— YOUR INSTRUCTIONS —
Scanning the entries below, copy every line that contains the word "this".

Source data

==================================================

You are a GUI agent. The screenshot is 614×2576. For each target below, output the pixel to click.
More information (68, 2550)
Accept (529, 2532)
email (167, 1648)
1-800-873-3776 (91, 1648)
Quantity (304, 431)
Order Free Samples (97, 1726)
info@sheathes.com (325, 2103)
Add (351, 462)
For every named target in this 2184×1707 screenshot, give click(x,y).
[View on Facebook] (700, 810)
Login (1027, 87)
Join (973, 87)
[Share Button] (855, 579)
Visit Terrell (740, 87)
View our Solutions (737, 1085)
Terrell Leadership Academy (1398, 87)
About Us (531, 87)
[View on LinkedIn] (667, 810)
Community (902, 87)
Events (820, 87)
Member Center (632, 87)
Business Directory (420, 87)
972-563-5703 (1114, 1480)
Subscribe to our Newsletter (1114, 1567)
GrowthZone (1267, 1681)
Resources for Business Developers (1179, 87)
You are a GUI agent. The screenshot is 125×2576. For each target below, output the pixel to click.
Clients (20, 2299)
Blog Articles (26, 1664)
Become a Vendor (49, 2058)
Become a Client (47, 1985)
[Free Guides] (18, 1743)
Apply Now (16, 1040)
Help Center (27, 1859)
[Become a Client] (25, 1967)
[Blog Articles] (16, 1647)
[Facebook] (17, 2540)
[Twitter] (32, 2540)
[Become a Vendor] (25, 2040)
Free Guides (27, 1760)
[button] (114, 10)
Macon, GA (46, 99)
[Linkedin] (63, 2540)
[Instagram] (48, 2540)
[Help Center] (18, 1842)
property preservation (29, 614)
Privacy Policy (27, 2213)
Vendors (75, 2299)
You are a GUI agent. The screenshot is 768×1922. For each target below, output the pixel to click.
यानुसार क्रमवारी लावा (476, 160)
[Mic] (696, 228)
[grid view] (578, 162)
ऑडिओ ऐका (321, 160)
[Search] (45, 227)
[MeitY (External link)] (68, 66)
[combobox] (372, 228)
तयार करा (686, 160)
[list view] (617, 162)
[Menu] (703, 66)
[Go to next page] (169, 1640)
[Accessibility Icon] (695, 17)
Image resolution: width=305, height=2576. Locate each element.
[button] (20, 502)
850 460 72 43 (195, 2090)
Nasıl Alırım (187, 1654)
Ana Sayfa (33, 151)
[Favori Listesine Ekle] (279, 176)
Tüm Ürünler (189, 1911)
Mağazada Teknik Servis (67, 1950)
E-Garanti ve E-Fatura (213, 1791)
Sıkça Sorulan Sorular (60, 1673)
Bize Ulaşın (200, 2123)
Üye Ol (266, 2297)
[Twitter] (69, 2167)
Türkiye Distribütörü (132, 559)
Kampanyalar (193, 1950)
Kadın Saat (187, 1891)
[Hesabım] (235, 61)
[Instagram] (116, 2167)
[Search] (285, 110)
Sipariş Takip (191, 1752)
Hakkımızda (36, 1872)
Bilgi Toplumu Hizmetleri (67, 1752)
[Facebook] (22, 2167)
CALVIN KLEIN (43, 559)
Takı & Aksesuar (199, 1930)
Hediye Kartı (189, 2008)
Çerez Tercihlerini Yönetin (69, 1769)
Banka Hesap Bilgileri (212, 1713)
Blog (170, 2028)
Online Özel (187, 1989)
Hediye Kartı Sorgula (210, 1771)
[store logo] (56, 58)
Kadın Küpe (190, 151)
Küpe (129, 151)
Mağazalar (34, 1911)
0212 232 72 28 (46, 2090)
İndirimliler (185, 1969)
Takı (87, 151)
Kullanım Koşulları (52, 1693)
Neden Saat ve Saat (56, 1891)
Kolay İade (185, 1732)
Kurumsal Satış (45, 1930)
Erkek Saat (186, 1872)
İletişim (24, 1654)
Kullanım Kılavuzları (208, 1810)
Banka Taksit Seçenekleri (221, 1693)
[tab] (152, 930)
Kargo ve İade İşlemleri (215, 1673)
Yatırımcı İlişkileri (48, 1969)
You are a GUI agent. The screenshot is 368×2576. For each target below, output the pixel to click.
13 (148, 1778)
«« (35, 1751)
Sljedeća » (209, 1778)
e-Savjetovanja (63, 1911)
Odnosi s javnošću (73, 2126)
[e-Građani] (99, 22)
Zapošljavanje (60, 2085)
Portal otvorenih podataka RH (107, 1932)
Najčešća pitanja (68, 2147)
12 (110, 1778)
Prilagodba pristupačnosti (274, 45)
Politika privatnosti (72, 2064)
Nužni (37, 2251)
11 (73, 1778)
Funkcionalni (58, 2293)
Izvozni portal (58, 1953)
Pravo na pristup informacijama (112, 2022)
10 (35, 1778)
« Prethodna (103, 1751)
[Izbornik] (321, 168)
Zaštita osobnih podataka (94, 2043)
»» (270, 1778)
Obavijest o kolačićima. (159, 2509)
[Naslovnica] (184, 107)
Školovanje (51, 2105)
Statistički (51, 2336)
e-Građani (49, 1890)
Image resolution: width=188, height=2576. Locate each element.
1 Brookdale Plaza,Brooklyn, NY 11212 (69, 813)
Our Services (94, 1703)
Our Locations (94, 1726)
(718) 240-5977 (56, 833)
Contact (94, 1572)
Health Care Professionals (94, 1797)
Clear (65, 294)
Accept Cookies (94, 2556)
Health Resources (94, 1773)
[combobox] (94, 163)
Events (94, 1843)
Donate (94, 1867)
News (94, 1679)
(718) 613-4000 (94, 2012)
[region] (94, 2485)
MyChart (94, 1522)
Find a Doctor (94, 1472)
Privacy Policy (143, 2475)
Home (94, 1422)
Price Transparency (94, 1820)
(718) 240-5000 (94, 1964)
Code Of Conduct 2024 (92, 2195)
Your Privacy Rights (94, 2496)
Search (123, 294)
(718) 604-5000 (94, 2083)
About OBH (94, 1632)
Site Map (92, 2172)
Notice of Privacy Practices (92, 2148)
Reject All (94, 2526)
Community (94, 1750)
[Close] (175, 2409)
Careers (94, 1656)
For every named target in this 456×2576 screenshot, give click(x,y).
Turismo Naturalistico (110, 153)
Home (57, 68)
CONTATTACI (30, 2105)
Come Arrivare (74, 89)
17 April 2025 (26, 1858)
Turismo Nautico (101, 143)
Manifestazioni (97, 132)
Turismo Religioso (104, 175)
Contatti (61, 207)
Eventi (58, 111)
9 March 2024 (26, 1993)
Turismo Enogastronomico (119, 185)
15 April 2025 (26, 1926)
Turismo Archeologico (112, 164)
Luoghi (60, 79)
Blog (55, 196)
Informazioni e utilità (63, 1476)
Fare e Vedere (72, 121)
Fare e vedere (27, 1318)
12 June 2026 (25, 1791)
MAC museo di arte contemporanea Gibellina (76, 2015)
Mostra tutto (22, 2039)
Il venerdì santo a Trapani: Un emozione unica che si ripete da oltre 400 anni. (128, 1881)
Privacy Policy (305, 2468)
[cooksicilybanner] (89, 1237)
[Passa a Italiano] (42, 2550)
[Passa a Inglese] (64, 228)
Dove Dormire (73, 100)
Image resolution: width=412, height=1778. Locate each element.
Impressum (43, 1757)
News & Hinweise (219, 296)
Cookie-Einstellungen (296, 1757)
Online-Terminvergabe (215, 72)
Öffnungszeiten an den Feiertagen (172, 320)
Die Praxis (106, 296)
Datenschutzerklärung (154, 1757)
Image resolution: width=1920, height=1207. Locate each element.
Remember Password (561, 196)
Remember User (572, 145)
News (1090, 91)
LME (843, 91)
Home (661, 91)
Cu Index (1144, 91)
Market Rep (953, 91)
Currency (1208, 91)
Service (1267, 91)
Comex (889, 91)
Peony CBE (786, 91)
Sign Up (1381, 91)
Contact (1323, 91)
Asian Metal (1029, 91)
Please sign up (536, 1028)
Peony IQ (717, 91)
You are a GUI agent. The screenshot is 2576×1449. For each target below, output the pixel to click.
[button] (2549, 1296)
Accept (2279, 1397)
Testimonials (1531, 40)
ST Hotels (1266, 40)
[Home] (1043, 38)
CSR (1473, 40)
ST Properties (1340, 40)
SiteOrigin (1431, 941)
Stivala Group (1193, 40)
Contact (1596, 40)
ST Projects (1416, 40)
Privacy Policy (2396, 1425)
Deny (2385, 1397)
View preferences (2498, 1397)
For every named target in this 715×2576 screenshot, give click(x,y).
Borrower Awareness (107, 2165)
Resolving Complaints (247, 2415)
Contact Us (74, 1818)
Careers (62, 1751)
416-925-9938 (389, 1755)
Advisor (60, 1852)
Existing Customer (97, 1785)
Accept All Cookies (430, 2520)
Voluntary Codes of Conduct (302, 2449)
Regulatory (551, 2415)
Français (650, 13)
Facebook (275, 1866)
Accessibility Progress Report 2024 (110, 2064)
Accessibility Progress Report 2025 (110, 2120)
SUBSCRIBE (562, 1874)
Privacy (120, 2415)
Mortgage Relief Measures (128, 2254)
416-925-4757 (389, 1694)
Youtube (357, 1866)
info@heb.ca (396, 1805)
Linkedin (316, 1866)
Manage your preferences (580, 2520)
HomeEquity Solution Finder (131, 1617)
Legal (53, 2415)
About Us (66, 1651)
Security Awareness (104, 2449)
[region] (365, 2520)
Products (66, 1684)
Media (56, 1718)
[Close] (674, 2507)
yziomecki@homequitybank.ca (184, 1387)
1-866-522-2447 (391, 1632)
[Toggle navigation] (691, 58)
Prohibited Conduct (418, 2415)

==================================================

— YOUR SOLUTION —
For every named target in this 2184×1707 screenshot, give click(x,y).
For every named target in this 456×2576 screenshot, give click(x,y).
For every named target in this 715×2576 screenshot, give click(x,y).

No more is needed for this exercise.